[Saved entries]
----

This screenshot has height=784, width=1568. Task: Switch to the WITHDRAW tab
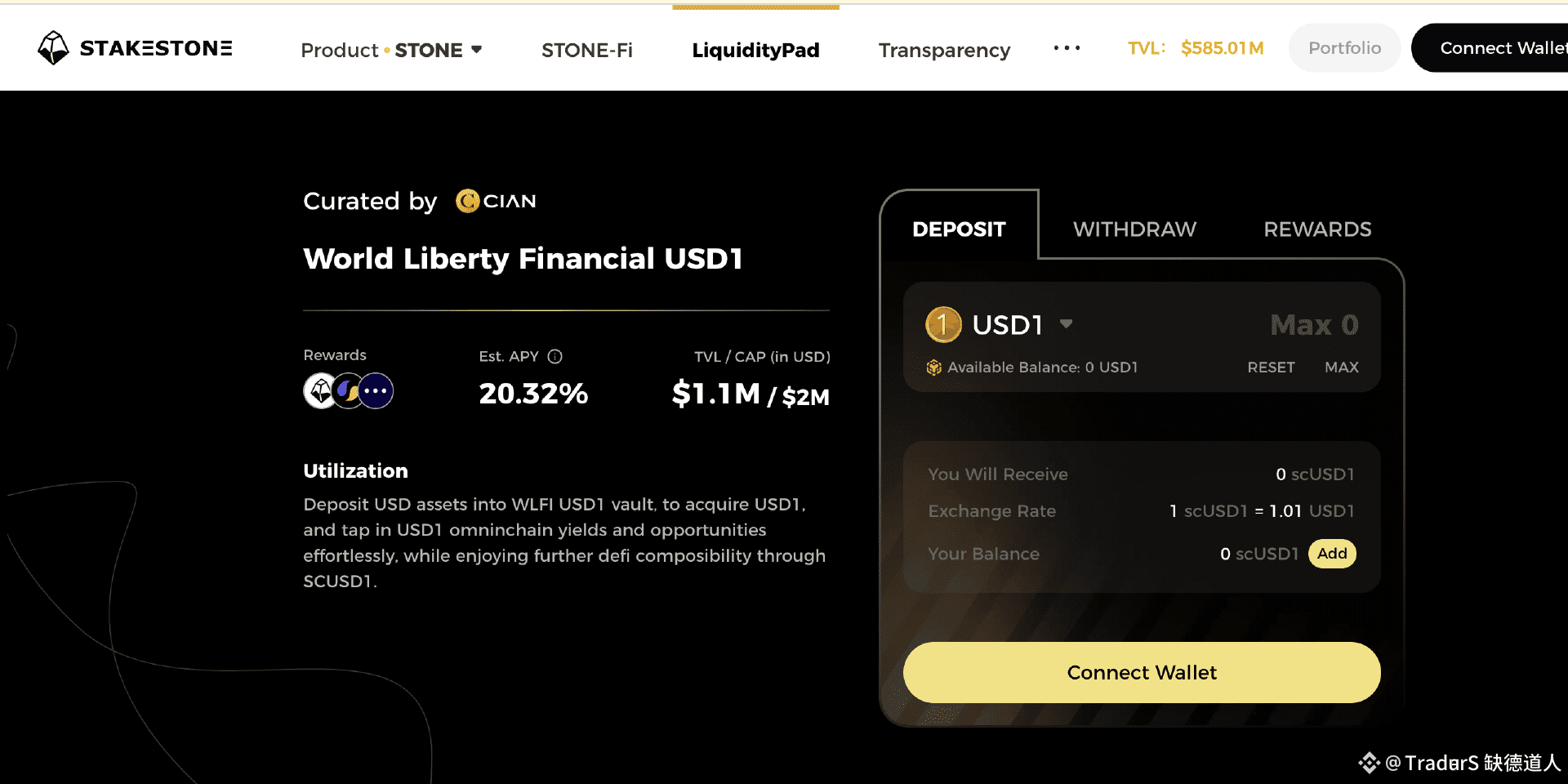tap(1134, 229)
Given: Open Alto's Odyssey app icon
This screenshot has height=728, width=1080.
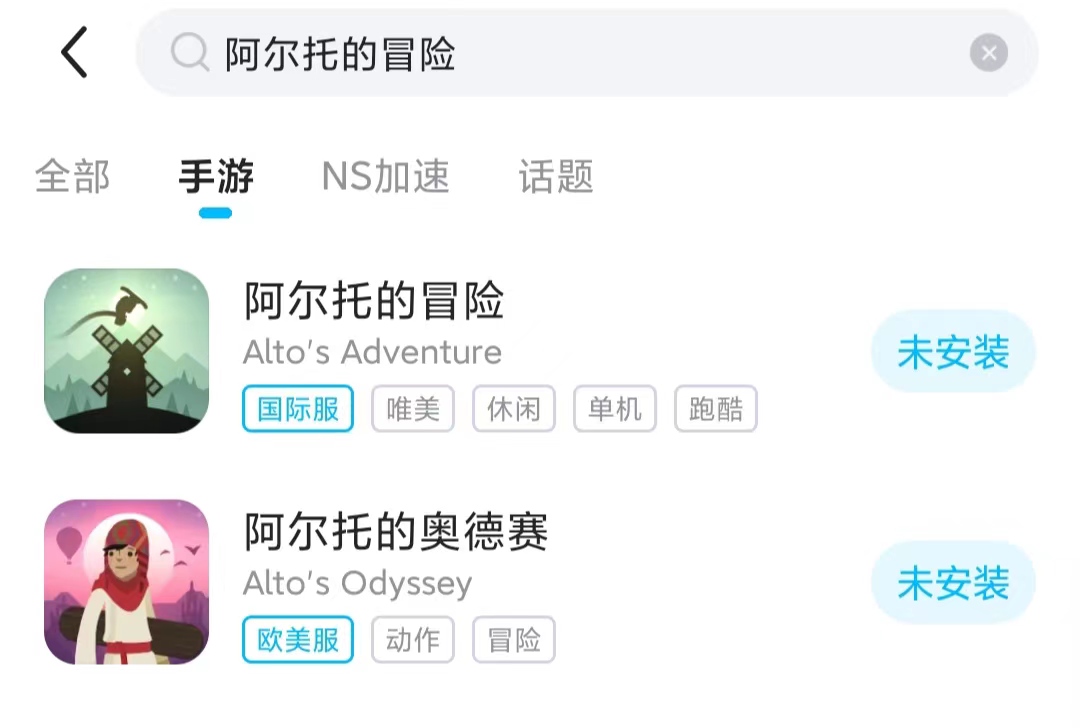Looking at the screenshot, I should (x=127, y=582).
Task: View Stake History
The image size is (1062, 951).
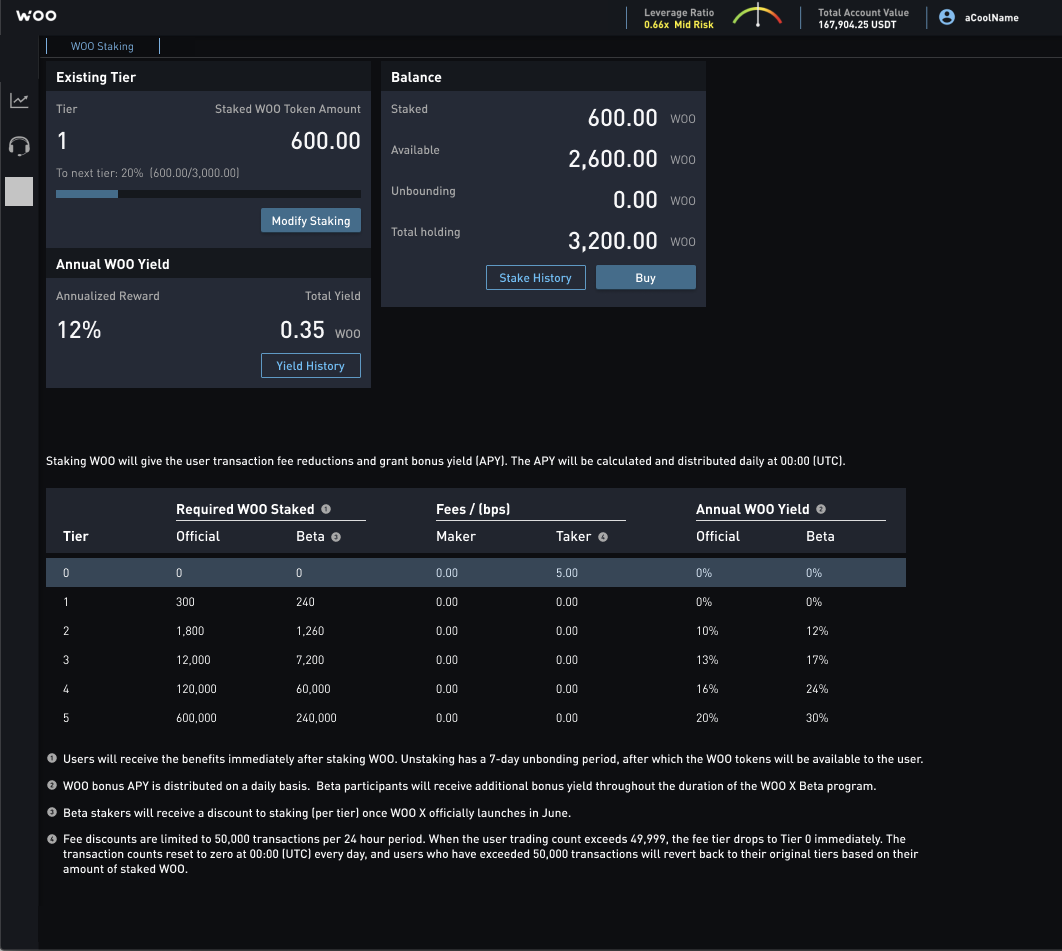Action: (535, 278)
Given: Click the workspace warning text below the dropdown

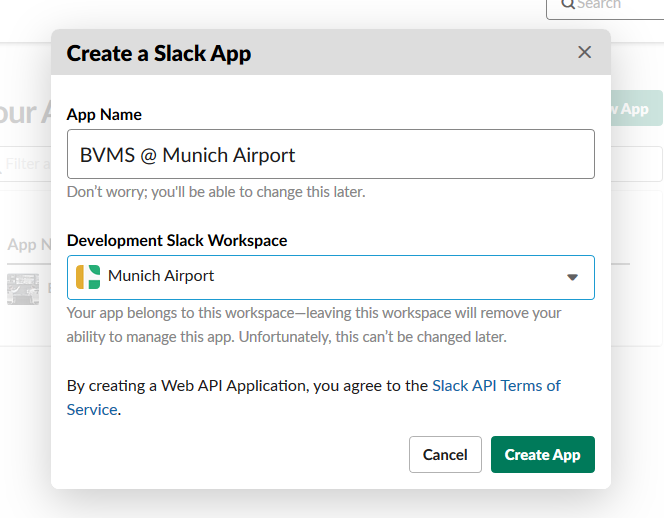Looking at the screenshot, I should click(314, 325).
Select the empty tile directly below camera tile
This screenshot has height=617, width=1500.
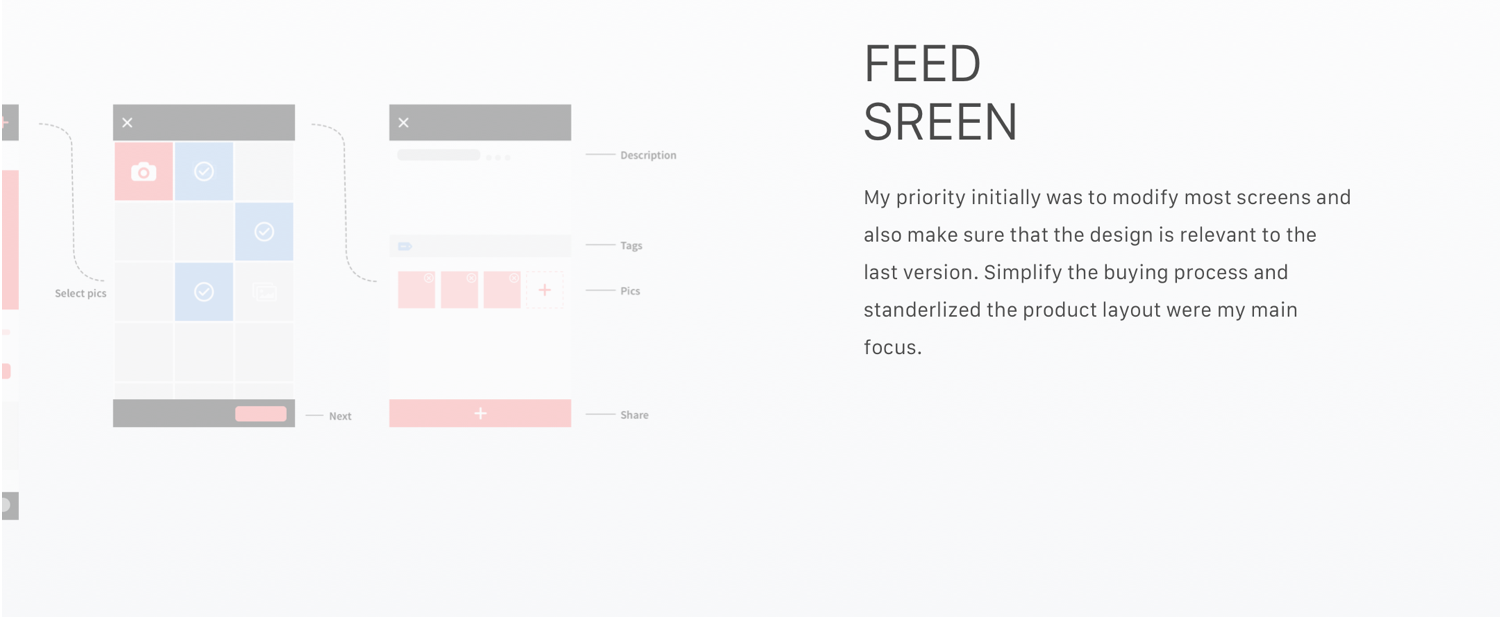pyautogui.click(x=144, y=232)
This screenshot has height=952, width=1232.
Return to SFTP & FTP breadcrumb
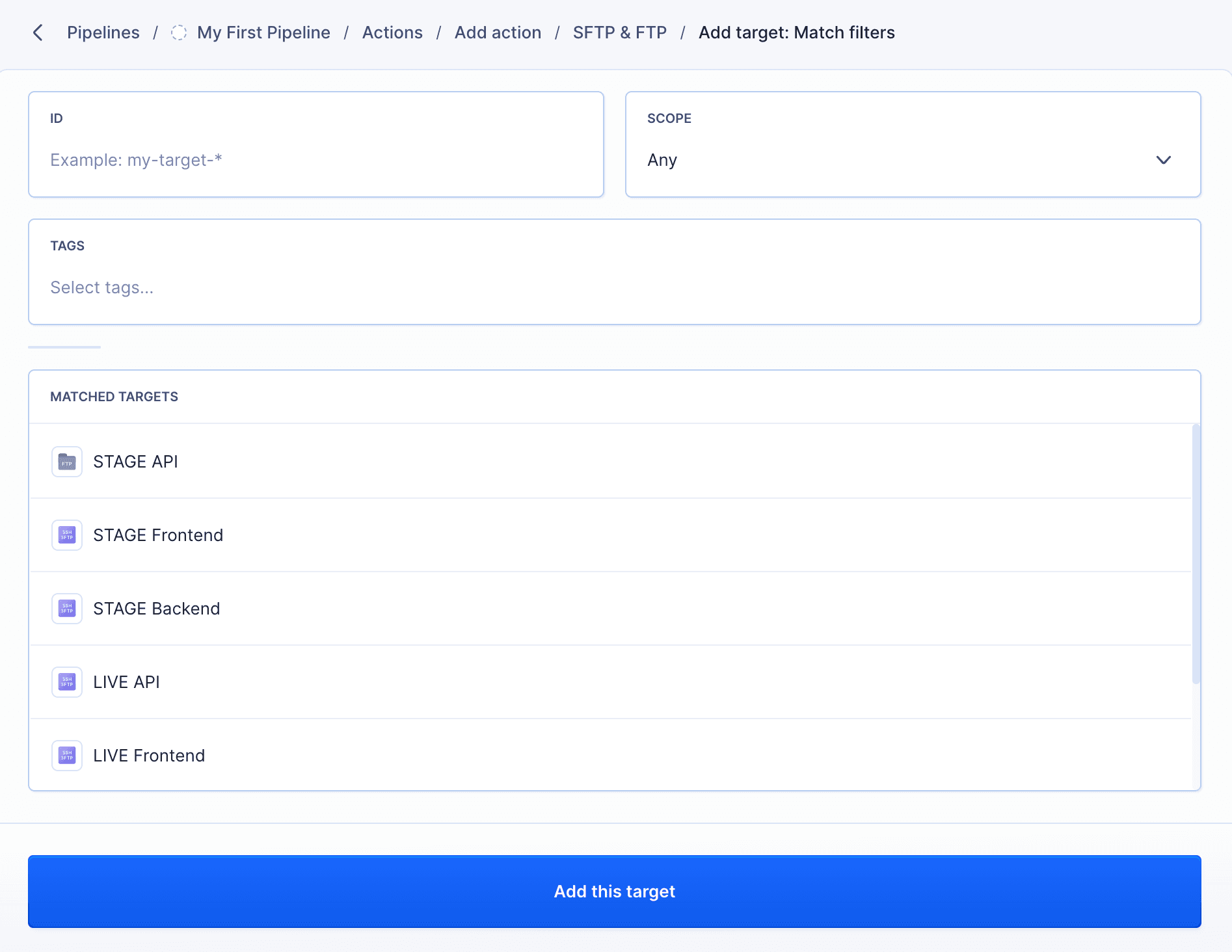(x=620, y=33)
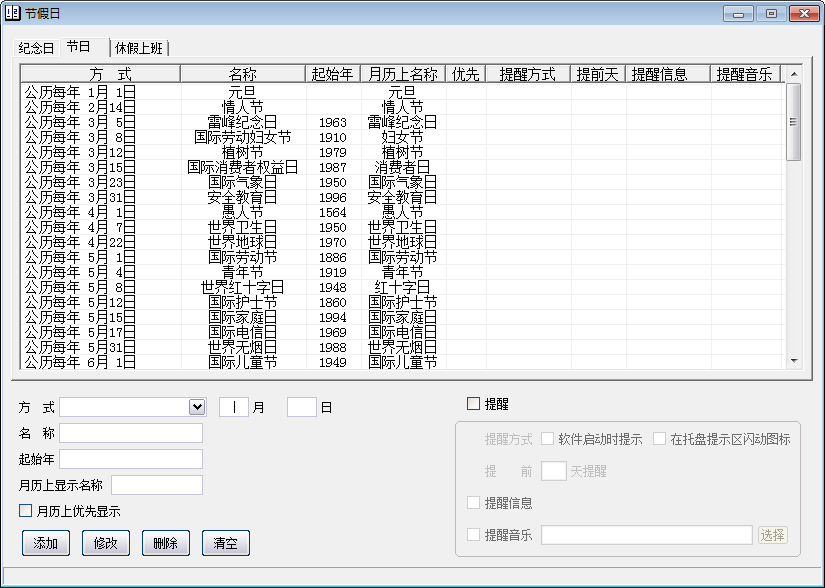
Task: Click the 添加 button to add entry
Action: 45,543
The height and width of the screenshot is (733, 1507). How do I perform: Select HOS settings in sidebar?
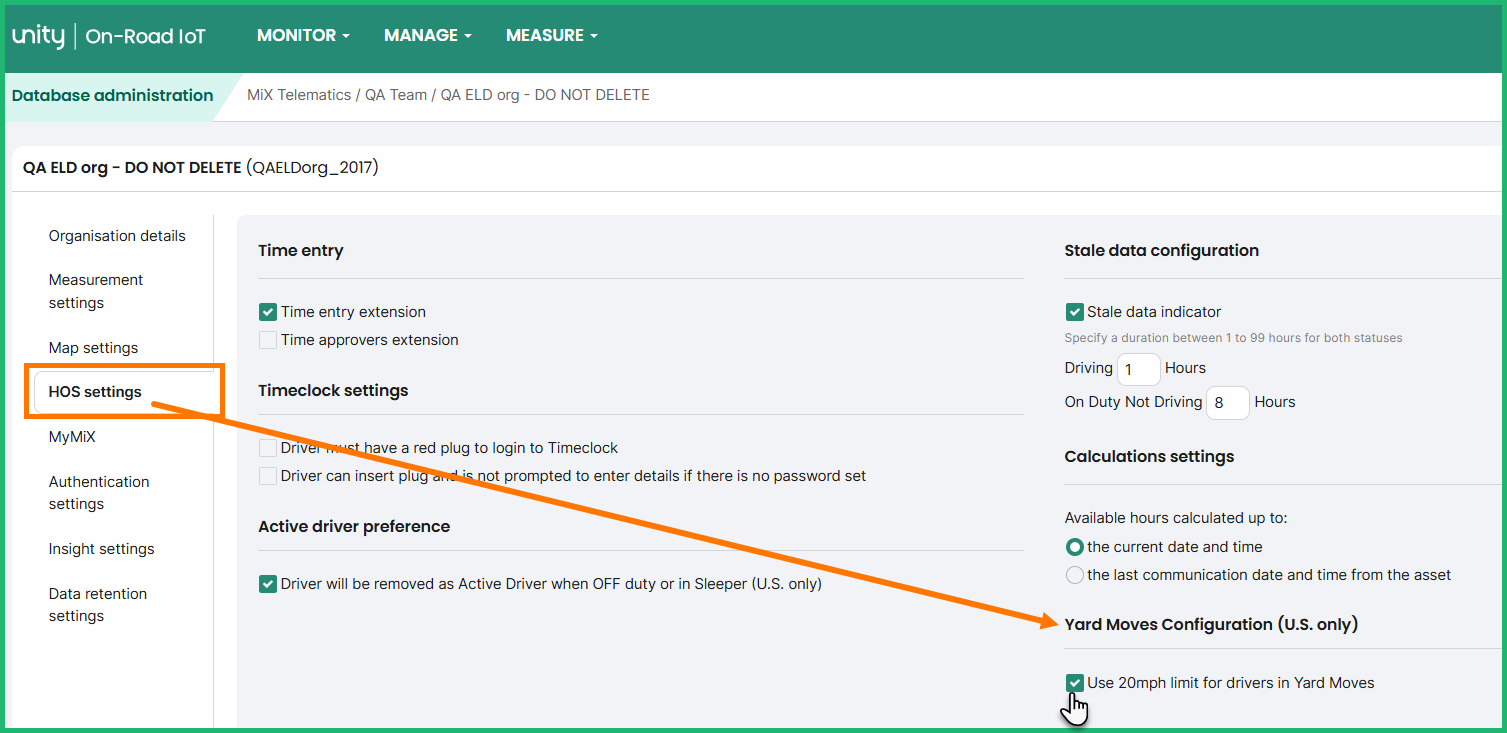(95, 392)
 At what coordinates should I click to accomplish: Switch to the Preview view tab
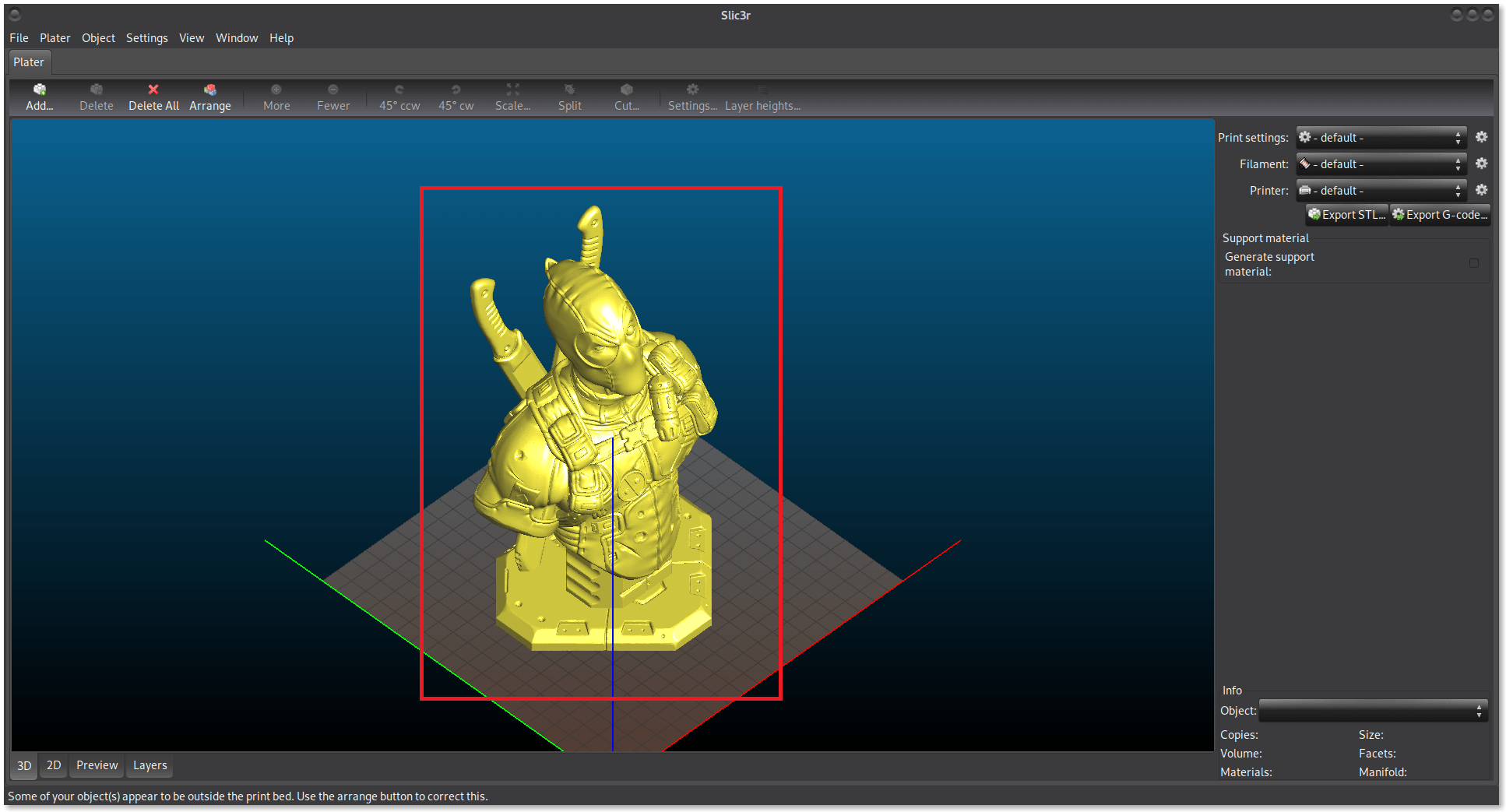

----

§ **TASK OBJECTIVE**
Output all of the data exactly. Skip the pictures.

§ **TASK RESPONSE**
This screenshot has height=784, width=1568. Task: Switch to the WITHDRAW tab
tap(1134, 229)
Given: Open Alto's Odyssey app icon
This screenshot has height=728, width=1080.
Looking at the screenshot, I should (x=127, y=582).
Task: View Stake History
The image size is (1062, 951).
Action: (535, 278)
Given: Click the workspace warning text below the dropdown

Looking at the screenshot, I should click(314, 325).
Select the empty tile directly below camera tile
This screenshot has height=617, width=1500.
pyautogui.click(x=144, y=232)
This screenshot has height=952, width=1232.
Return to SFTP & FTP breadcrumb
(x=620, y=33)
Task: Click the 添加 button to add entry
Action: 45,543
The height and width of the screenshot is (733, 1507). How do I perform: Select HOS settings in sidebar?
(95, 392)
 At what coordinates should I click to accomplish: Switch to the Preview view tab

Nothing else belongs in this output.